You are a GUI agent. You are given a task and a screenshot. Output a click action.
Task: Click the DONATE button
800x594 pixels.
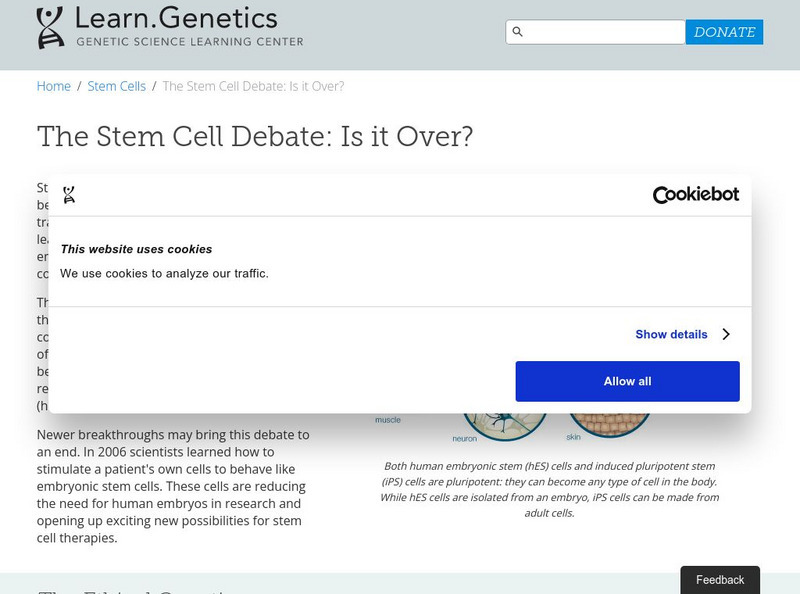click(724, 32)
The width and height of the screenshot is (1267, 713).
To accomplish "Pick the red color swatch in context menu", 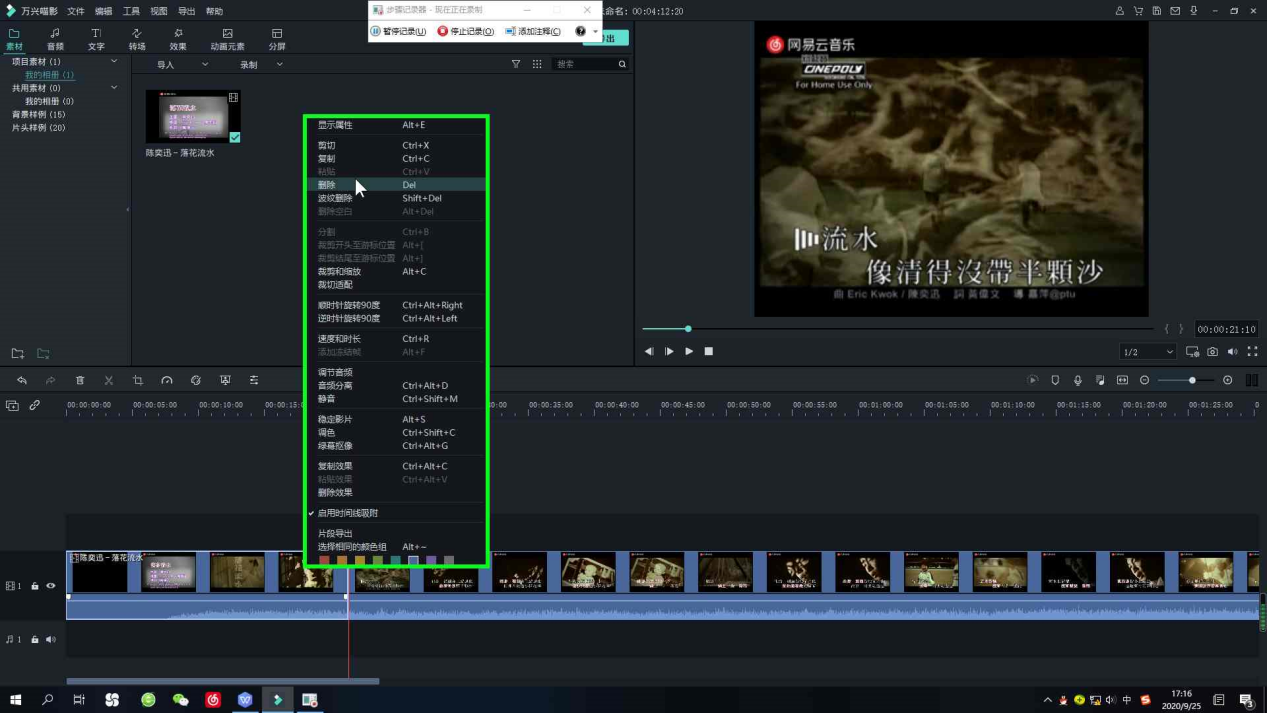I will [324, 561].
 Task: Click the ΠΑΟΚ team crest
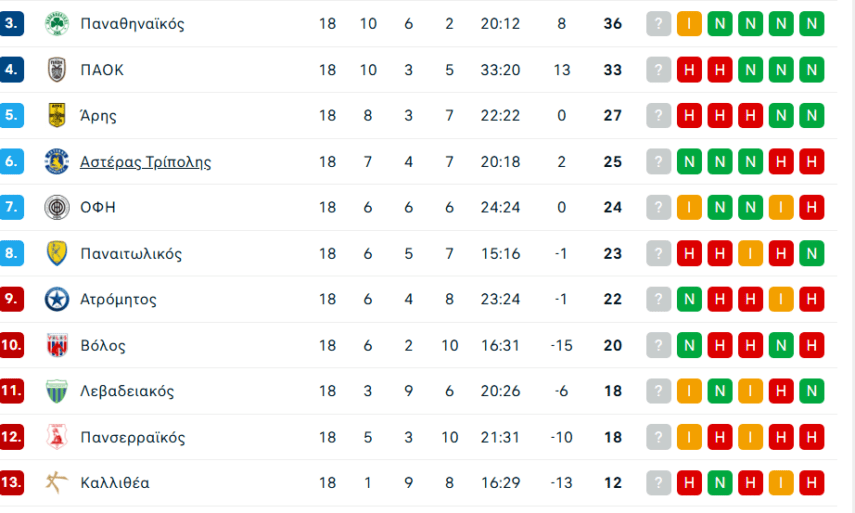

==*==

PROBLEM DETAILS
If the word "screenshot" is on a line above, return that line.

YOUR RESPONSE
You are a GUI agent. You are given a task and a screenshot. Output a click action.
The width and height of the screenshot is (1267, 713).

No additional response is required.